What a bonkers place.
In 1850, when Paris was being redesigned and rebuilt on a massive scale by Haussmann, this site was a quarry producing gypsum for all the rebuilding. What to do when it was no longer needed? Well turn it into a Roman-style park, of course, complete with lake and rocky crags. The city architect, Gabriel Davioud, designed a temple (inspired by the Temple of Vesta in Tivoli, revered by 17th and 18th-century Italian painters) and the city roads and bridges engineer, Jean-Charles Adolphe Alphand, was put in charge of building the lake and a rocky island for the temple to sit on.
The crag was built out of gypsum and faced with concrete sculpted to look like the cliffs in Normandy. From the park's opening in 1867 (1 April, possibly appropriately) until January this year, impressed visitors have been able to stroll round the park, admire the small and the large waterfalls and walk across either of the two bridges (one designed by Eiffel of Tower fame) to the island and the temple.
Over the years, sadly and inevitably, rain has seeped behind the concrete into the gypsum and the concrete has started to crumble and fall (extra 1).
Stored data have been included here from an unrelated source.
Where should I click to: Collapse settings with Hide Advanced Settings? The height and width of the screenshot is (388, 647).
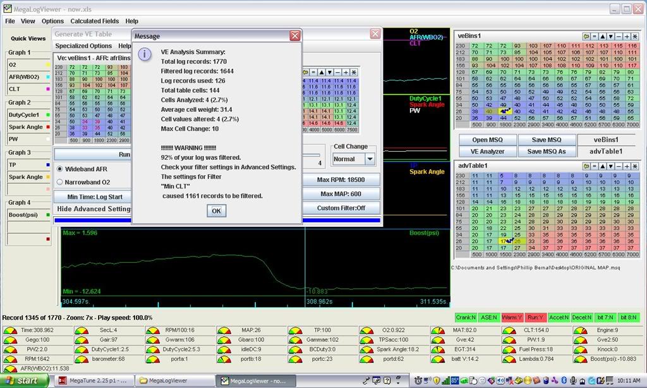click(91, 209)
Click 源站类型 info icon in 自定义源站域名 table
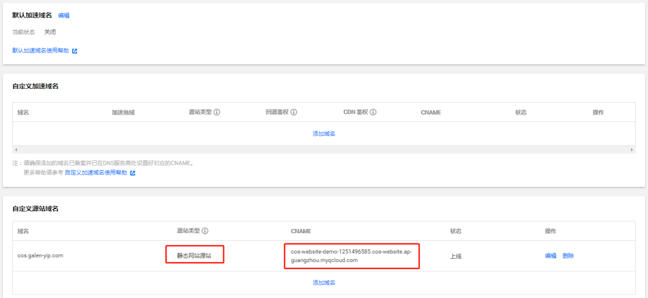The image size is (648, 298). coord(205,231)
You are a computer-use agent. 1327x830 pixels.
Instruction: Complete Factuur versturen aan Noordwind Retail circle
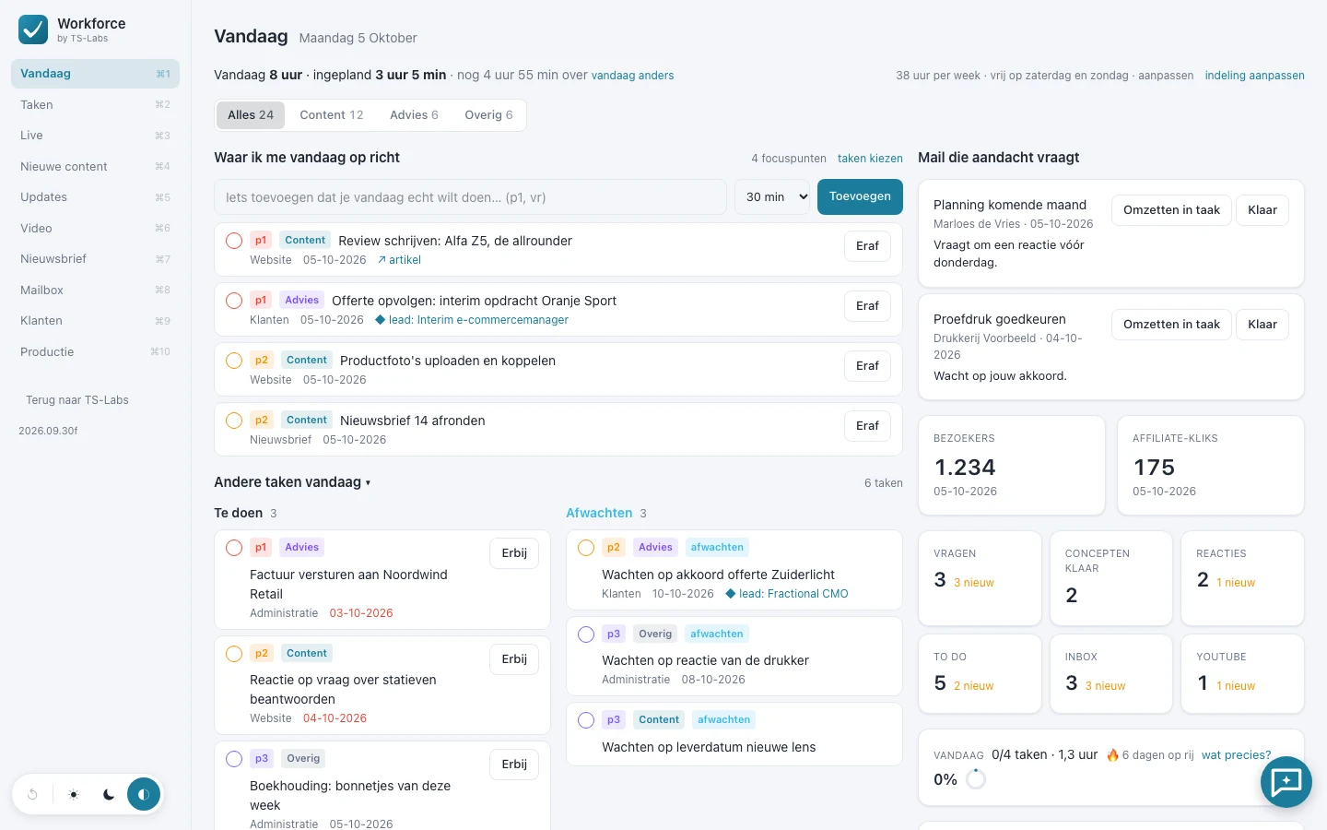coord(234,548)
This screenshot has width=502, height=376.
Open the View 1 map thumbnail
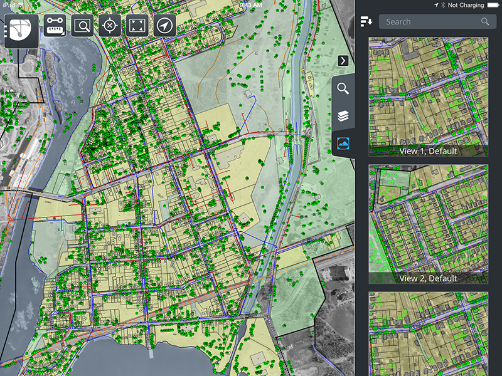point(428,91)
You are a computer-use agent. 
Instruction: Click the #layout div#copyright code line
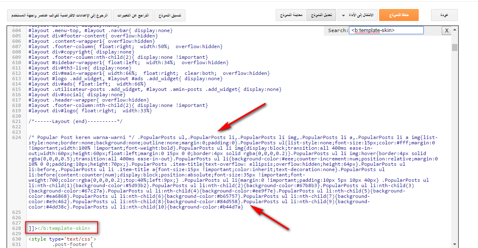point(78,52)
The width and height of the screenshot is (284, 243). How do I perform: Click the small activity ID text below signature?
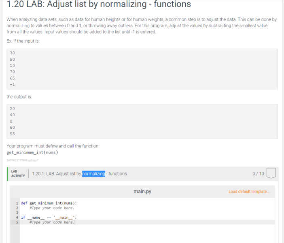click(22, 160)
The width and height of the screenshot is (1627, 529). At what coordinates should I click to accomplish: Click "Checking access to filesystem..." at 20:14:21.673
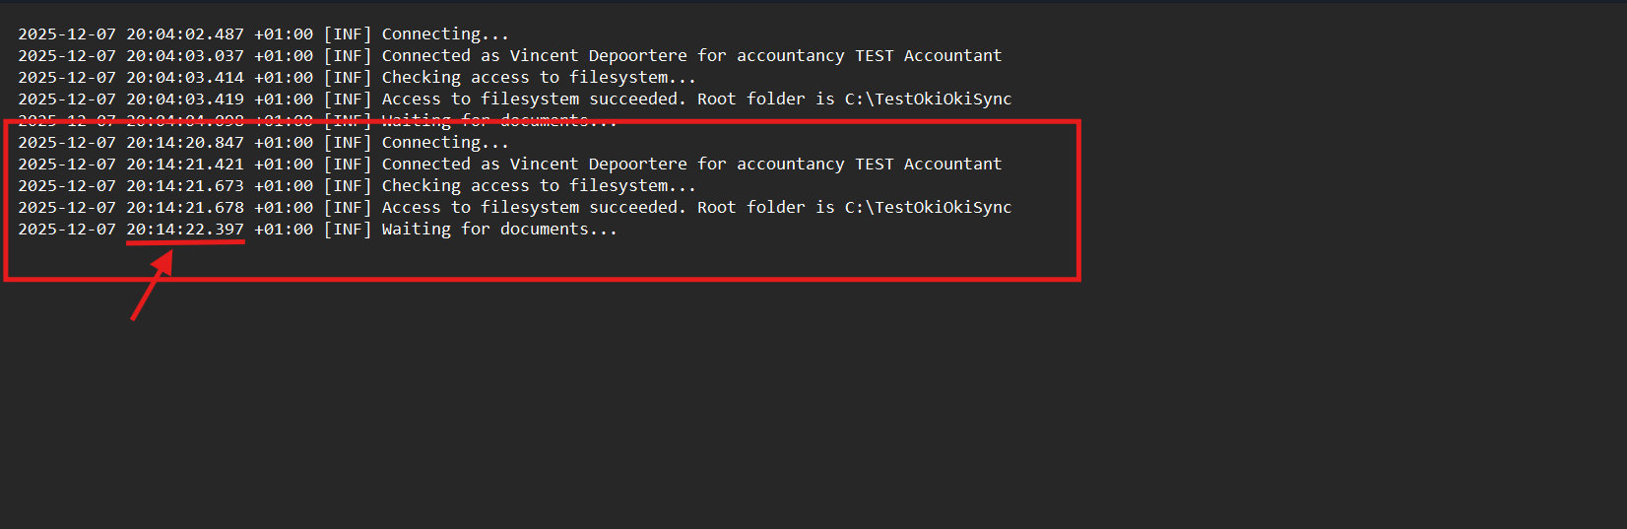click(539, 186)
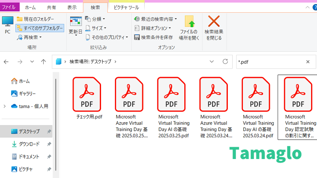Click the PC icon in the ribbon

(x=8, y=25)
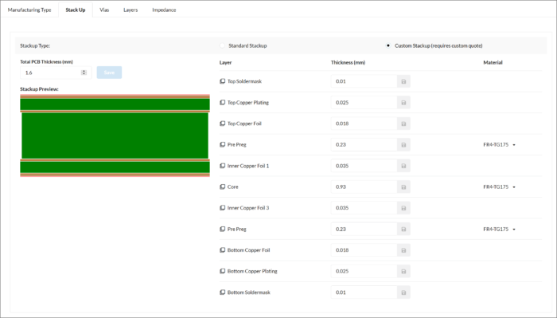Expand the material dropdown for the lower Pre Preg
Image resolution: width=557 pixels, height=318 pixels.
500,230
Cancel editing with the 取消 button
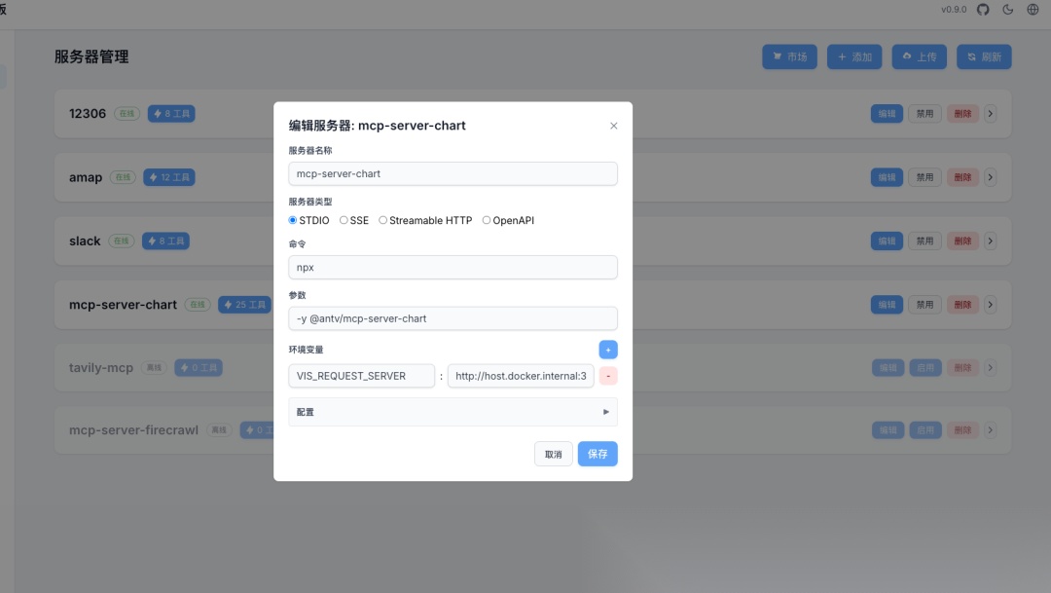The height and width of the screenshot is (593, 1051). coord(553,453)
Now the waterfalls, bridges, island and temple are out of bounds while repairs are going on and visitors can admire the graffiti-covered temple only from afar.
An impressive bit of ambition and engineering nonetheless.
This evening I went to a very different bit of ambition and engineering - for the elite rather than the masses but such is this century - where Nephew is part of a team covering the fountains in Champ de Mars and erecting a scaffold-based, marble-covered confection (extra 2) for a forthcoming Yves St Laurent show.
He clocked off, removed his hi-vis jacket and we had some fabulous tapas together (he knows his onions and quite a lot else) at Pantobaguette in rue Eugène Sue.